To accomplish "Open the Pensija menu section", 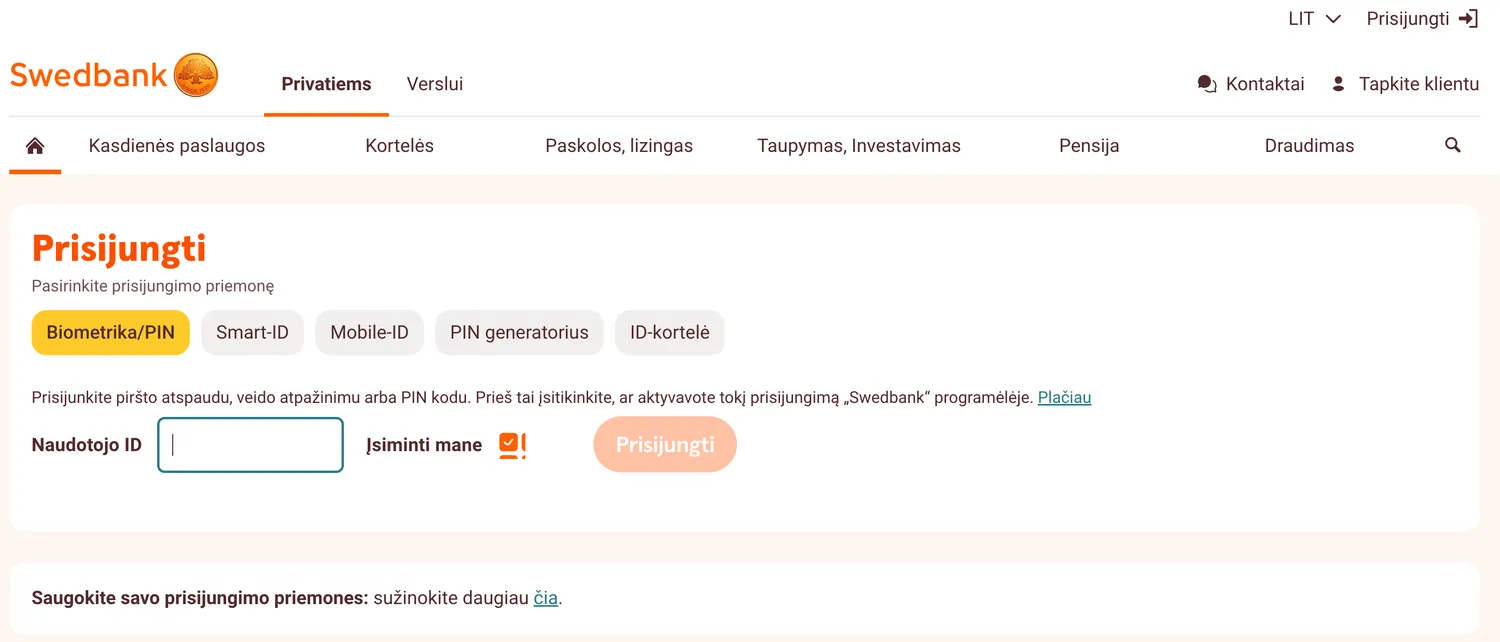I will pos(1088,145).
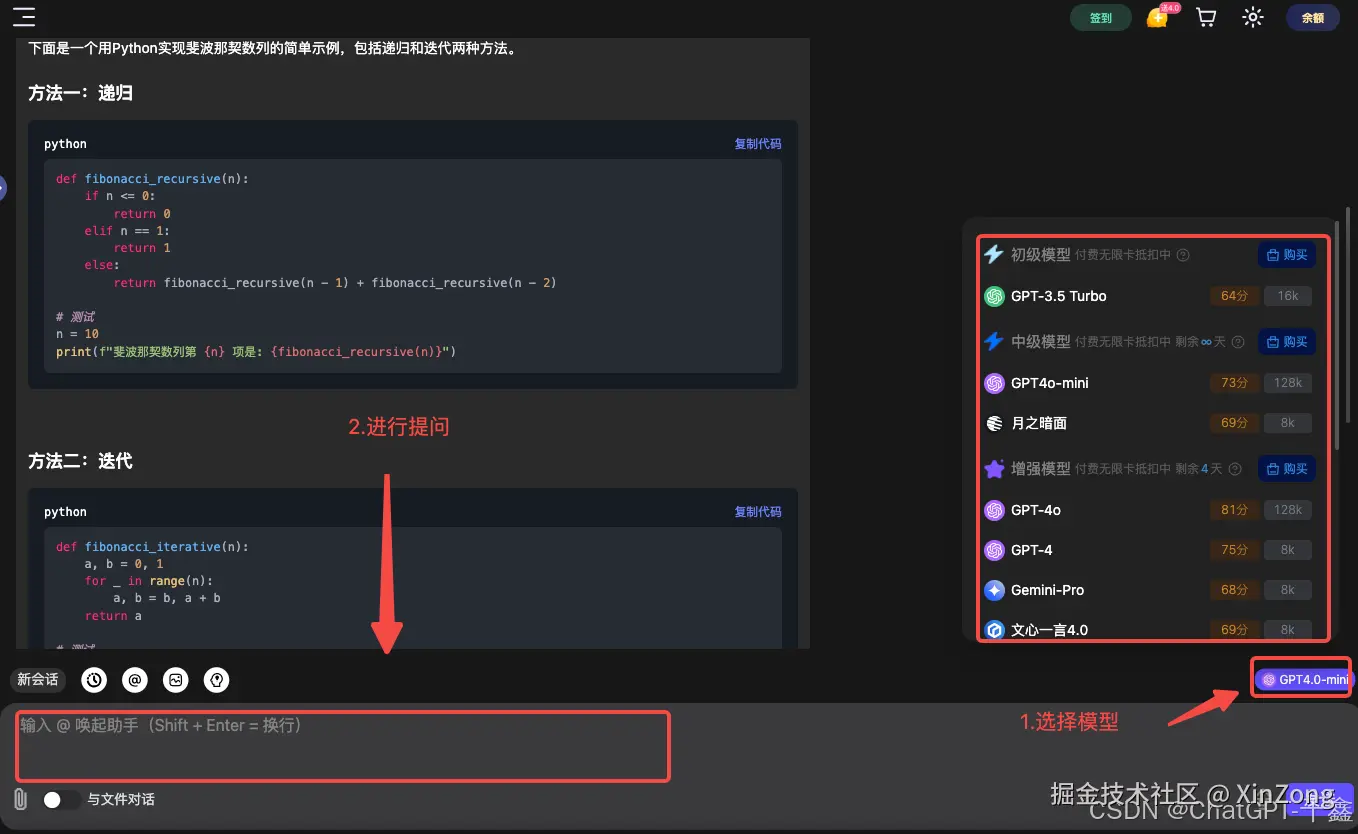Start a new chat with 新会话

pos(37,680)
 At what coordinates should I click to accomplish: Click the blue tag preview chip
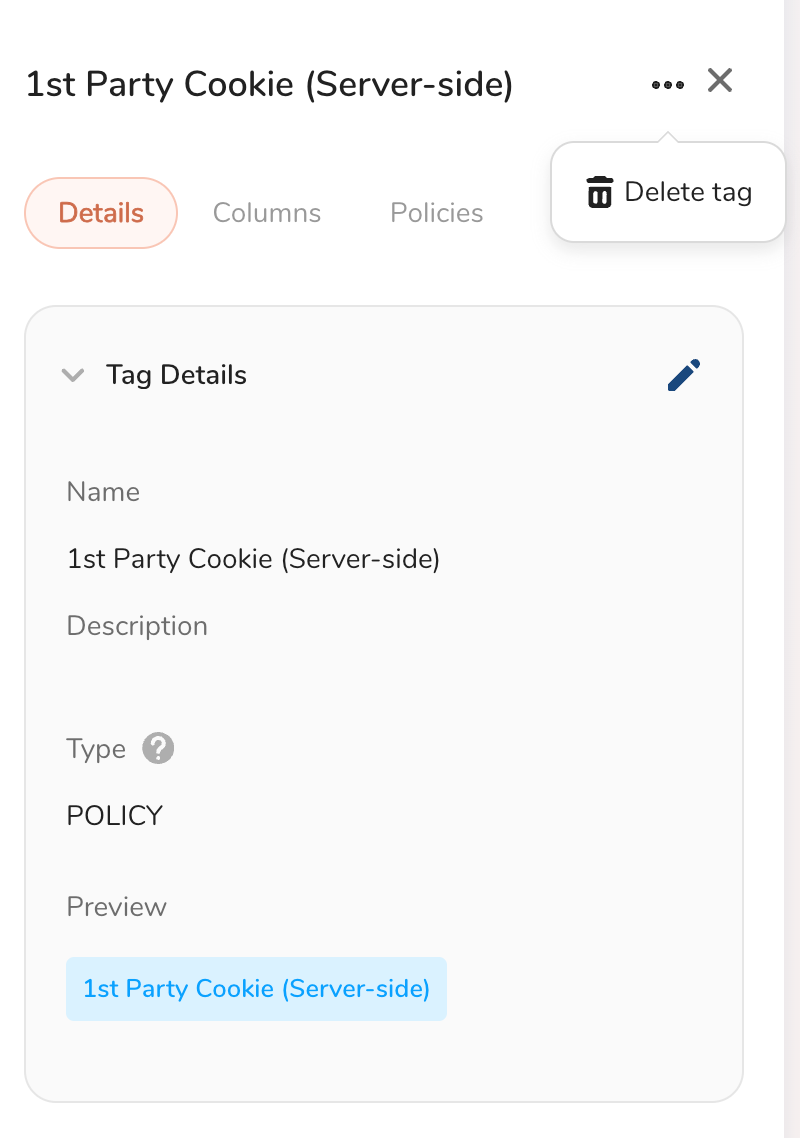(256, 989)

..........

• **TASK BRIEF**: Starting at the line that contains "At what coordinates" and ending at the end of the records, write those lines out again with their requests, but leave out the pictures. Multiply every coordinate in the answers by 2.1 and round to whole numbers, with halves rounding up.

• **EXERCISE RESPONSE**:
 At what coordinates should I click to accomplish: Click the blue tag preview chip
(538, 2077)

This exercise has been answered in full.